While it is appreciated that crosstalk performance may be improved by simply increasing the constant spatial separation between rows, such an approach has limitations and trade-offs in terms of diminished insertion loss and return loss performance caused by increased separation between tip and ring conductors of a pair, as well as limited compatibility with tools, adapters and other devices designed to plug directly into selected groups of clips on the connecting block assembly. Examples of such tools and plug-on devices are disclosed in U.S. Pat. Nos. 4,194,256, 4,585,290, 4,820,195, 4,883,430, 4,924,345 and 4,944,698, all of which are assigned to the assignee hereof.
All prior art blocks of this type are also limited by their height and the amount of material used to manufacture the connecting block body. The heights of the Pferd and Swanson blocks are determined by the height of the clip whereas the height of the Ayer et al block is determined by the combined height of the clip and that of the retainer ribs that support the clips.
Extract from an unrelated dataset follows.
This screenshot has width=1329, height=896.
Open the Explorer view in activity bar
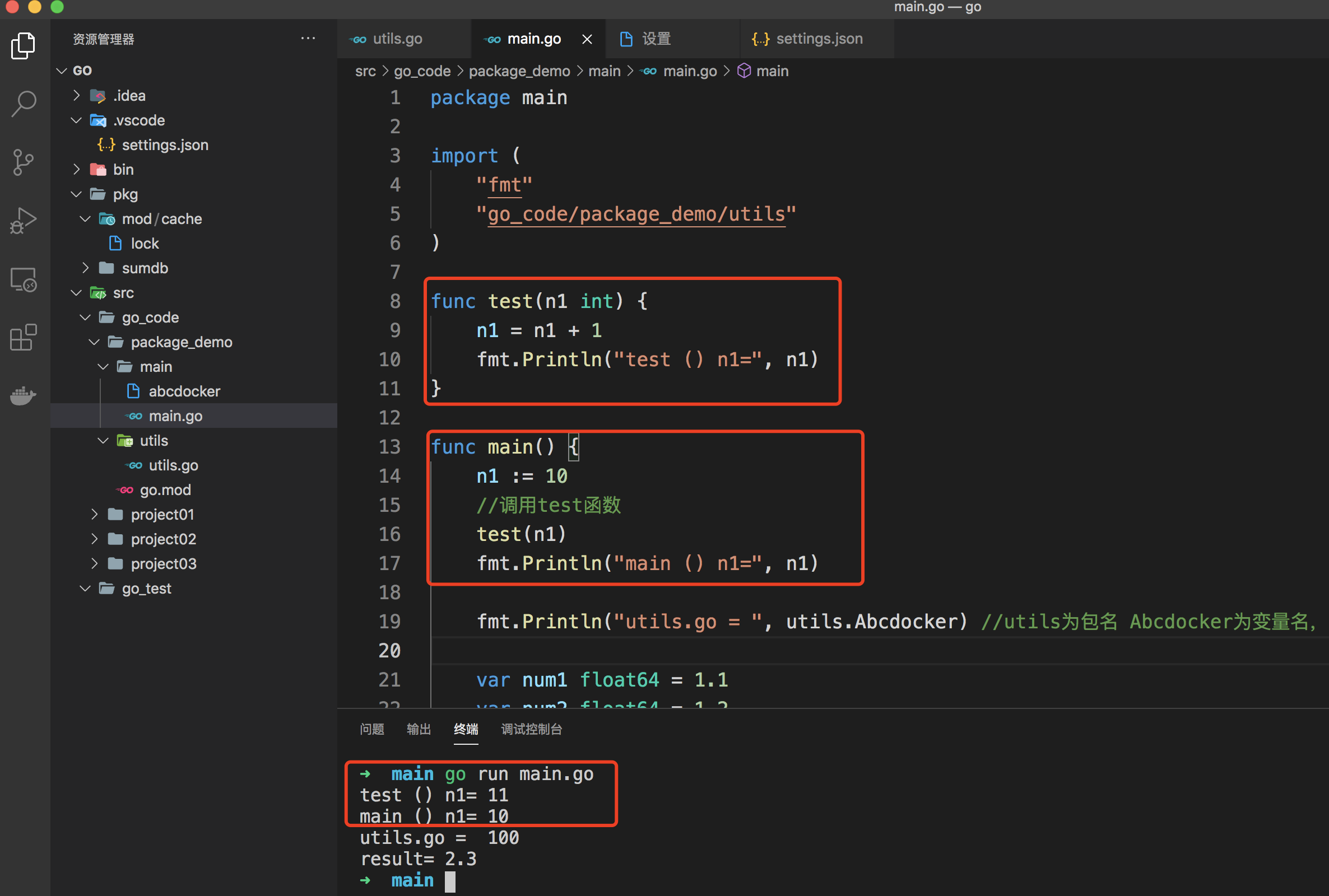[x=23, y=46]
The disadvantage of these designs is that they are more limiting than other popular connecting block designs, such as the well known 110-series blocks disclosed in U.S. Pat. No. 4,964,812 (also assigned to the assignee hereof), in terms of the vertical clearance required for the block assembly when it is installed in telecommunications cabinets or other shallow telecommunications distribution facilities. The relatively greater height of the prior art block designs also requires more plastic material, which poses other limitations in terms of manufacturing cost and shipping weight.
The present invention presents an improved terminal clip and an improved block wherein the material requirements for the clip are reduced and transmission performance for the assembly is improved. This invention also relates to a novel method of manufacturing such terminal clips.
In accordance with the present invention, both the thickness of the clip and the overall height of the clip are reduced to achieve a clip that has about 35% less material (preferably copper alloy) and has about 23% less height compared to 66 type clips currently made and sold by The Siemon Company (hereinafter the prior Siemon clip), assignee of this invention. All of the reduction in the height of the clip is achieved in the base and other portions of the clip that are below the surface of the block through which the clip projects. Thus, the part of the clip projecting above the surface of the block presents the same height and profile as the prior Siemon clip. As a result, the improved terminal clip of this invention is compatible with the same installation tools and adapters that are presently used with the prior Siemon terminal clip and block.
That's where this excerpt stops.